So, after reading back on my post titled “My internal dialogue” I thought it was a little weird, even for me pmsl.
So I thought I’d shed some light as to why I posted it.
I got some inspiration from a blog post I read and I just felt amazing and HAD to put some things into action.
That action is something that I’ve done in the past, e.g setting goals, however, I’ve never been this fired up about a goal as I am now.
I’ve already written about changing goal setting into a game of leveling myself up this year, but even that hasn’t worked for me, and I’ve gone off the boil a bit with that.
But this, this now seems to be the thing that has got the spark reignited inside of me and fuck me am I excited!
As I said in yesterdays post I’m in the process of working out a 3 month routine, that I WILL stick to and by the end of it, will be only the 3rd or 4th time in the last 5 years that I will have managed a 3 month stint of this consistency.
Sure, something could go wrong along the way, but I’m going to be so fucking flexible and demanding of myself over the next 3 months that I can’t not succeed.
I pretty much know what I need to do exercise wise, food wise and rest wise. So it’s just a case of planning it all out on a spreadsheet and then doing it.
I’m going to plan everything to the letter. I’m working out when the footy is on TV, so that I can do my workouts before or on a different day if needed. If I can’t then I’m going to compromise and miss the match and go lift weights instead ….. which will be a first in my entire 18yrs+ of exercising.

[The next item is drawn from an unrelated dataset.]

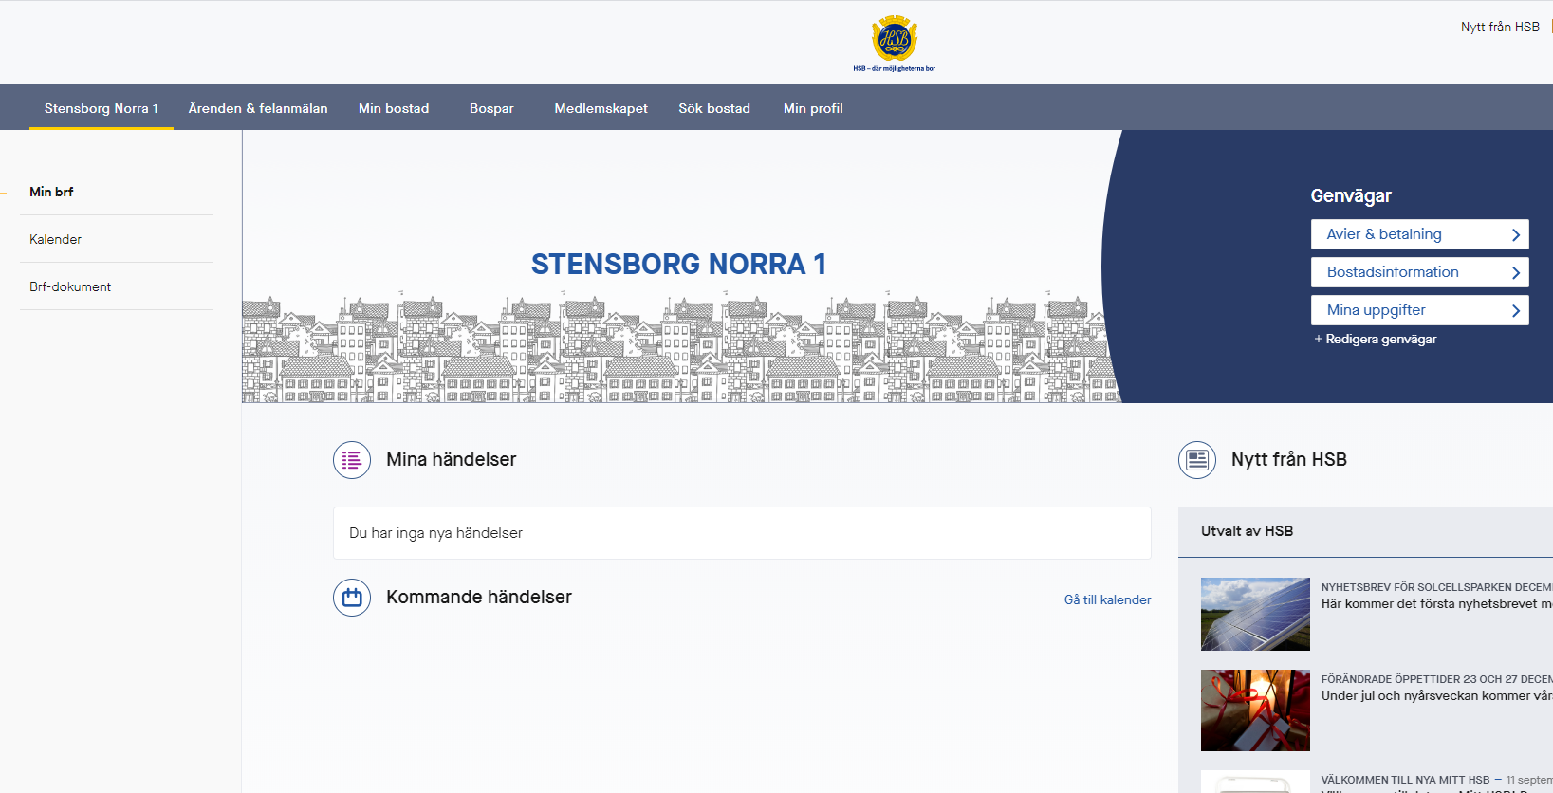Viewport: 1553px width, 793px height.
Task: Click the Mina uppgifter chevron arrow
Action: [x=1515, y=310]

Thinking back over those 18 years and I’ve NEVER missed a footy match. Aside from being at a funeral or a wedding, once for both. I’ve always been able to see or check the match as it happens somewhere, somehow.
But that changes from now on in. It’s not got me the body that I want, that I know I’ll be happiest with, so it’s time to put my body first for a change.
Not that I haven’t done over the years, but I’ve never got a body that I would look at on someone else and go, yeah he is really serious about weight lifting and so it’s time for that to change.
I’m not sure what has changed recently, but something within me wants me to go to the next level. Not that I’m talking about competing in anyway shape or form, but I know that there’s more left in me when it comes to weight lifting.
Whilst in the past I’ve been happy to never find out what that is, lately I’m finding myself think more about what I’m really capable of beyond what I’ve reached so far, so fuck it if, if you don’t try you’ll never know huh.
It should take me about 4 weeks to be at my strength levels that I peaked at in 2014, and then I’m hoping I can push past them and along with that will come some bigger size.
I like to do the main compound movements and then add some accessory movements to supplement them, so I’m not going to change anything for a while, what’s seen me right in the past should see me right for a while yet I think.
Something I’ve noted recently is how much less I’m having to eat due to not being as active during my day job.
Back on the farm is was eating around 3250 calories a day just to maintain the size and strength levels I reached, and yet now I’m looking at around 2750 calories, which is a big different when it comes to my weekly food bill!
Anyway, I’m working on the details and will post again about it all once I’m done.
On top of this fitness goal I’ve set myself, I’m also working on a financial goal, but that’s going to take a little longer to get down as it’s something I have really struggled with over the years, so I need to ask myself some deep and meaningful questions that I need to make sure that I really do answer truthfully.
This was going to include something to do with a business, but as I don’t really know what kind of business I want to have/own, I’m just going to make it about my personal finance. Getting out of debt and planning for a future where I don’t have any debt, which will be a first for me.
Anyhoo that’s enough of that. Up at 4am tomorrow so I need my sleep.